Only part of the listing is needed, namely the lines from its start through the line with "[Viber] (207, 381)", and they should be retyped exactly.

^^^^

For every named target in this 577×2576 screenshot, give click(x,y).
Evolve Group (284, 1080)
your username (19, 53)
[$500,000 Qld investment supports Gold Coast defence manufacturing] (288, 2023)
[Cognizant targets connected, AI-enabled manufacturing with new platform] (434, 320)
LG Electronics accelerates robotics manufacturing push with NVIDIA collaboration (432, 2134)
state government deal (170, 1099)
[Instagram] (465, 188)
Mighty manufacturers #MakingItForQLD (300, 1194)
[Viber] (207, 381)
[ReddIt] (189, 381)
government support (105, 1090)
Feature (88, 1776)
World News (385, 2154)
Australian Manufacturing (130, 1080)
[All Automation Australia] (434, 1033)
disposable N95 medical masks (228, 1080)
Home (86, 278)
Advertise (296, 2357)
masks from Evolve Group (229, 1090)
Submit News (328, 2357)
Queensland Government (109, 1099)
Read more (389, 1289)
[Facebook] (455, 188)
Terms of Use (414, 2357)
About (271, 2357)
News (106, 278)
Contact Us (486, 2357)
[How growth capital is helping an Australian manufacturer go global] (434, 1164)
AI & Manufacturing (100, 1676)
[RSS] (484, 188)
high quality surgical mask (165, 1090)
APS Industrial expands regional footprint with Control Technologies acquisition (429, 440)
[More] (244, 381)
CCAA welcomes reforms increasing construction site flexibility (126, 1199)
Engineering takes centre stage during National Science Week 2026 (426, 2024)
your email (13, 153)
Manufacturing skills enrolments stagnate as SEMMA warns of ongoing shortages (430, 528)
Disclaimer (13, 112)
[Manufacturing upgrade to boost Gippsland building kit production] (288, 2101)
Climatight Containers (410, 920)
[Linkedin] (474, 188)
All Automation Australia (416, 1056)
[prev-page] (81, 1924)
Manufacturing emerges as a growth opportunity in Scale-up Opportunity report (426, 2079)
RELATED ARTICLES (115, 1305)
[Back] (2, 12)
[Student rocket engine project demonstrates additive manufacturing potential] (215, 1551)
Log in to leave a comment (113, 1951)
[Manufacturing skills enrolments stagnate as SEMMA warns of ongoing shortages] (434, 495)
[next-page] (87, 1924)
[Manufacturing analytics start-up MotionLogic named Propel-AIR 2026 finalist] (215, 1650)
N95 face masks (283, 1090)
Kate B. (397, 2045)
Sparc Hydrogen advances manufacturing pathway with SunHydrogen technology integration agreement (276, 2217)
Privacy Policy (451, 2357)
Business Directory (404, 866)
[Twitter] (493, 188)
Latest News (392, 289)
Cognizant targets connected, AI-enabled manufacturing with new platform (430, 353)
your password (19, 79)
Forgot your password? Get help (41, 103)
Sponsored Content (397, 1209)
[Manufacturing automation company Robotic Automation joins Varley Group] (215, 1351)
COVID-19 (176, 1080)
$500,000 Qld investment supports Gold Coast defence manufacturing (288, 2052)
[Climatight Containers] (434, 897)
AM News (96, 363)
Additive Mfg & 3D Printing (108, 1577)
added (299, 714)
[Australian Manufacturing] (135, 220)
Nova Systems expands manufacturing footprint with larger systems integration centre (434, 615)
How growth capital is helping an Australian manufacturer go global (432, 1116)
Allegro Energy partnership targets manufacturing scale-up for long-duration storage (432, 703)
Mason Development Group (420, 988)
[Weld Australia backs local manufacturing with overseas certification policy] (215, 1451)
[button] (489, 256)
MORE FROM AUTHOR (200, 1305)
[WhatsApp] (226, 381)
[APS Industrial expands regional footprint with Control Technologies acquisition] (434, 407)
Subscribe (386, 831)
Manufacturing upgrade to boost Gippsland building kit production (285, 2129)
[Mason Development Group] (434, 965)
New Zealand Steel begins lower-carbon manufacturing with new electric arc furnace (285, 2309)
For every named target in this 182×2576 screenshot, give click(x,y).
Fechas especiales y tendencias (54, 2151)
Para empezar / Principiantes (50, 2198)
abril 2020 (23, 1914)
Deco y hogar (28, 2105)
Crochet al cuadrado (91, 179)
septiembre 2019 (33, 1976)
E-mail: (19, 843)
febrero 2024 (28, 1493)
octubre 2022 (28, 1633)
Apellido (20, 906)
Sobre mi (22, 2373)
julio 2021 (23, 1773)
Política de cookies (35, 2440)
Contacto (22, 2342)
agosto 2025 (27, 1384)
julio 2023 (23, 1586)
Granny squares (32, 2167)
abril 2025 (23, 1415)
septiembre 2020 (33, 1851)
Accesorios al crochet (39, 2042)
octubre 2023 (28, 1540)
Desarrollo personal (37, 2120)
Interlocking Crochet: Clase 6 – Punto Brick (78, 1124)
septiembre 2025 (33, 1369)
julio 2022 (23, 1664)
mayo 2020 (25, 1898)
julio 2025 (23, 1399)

^^^^

**Output:**
For every named target in this 577×2576 screenshot, give click(x,y).
Evolve Group (284, 1080)
your username (19, 53)
[$500,000 Qld investment supports Gold Coast defence manufacturing] (288, 2023)
[Cognizant targets connected, AI-enabled manufacturing with new platform] (434, 320)
LG Electronics accelerates robotics manufacturing push with NVIDIA collaboration (432, 2134)
state government deal (170, 1099)
[Instagram] (465, 188)
Mighty manufacturers #MakingItForQLD (300, 1194)
[Viber] (207, 381)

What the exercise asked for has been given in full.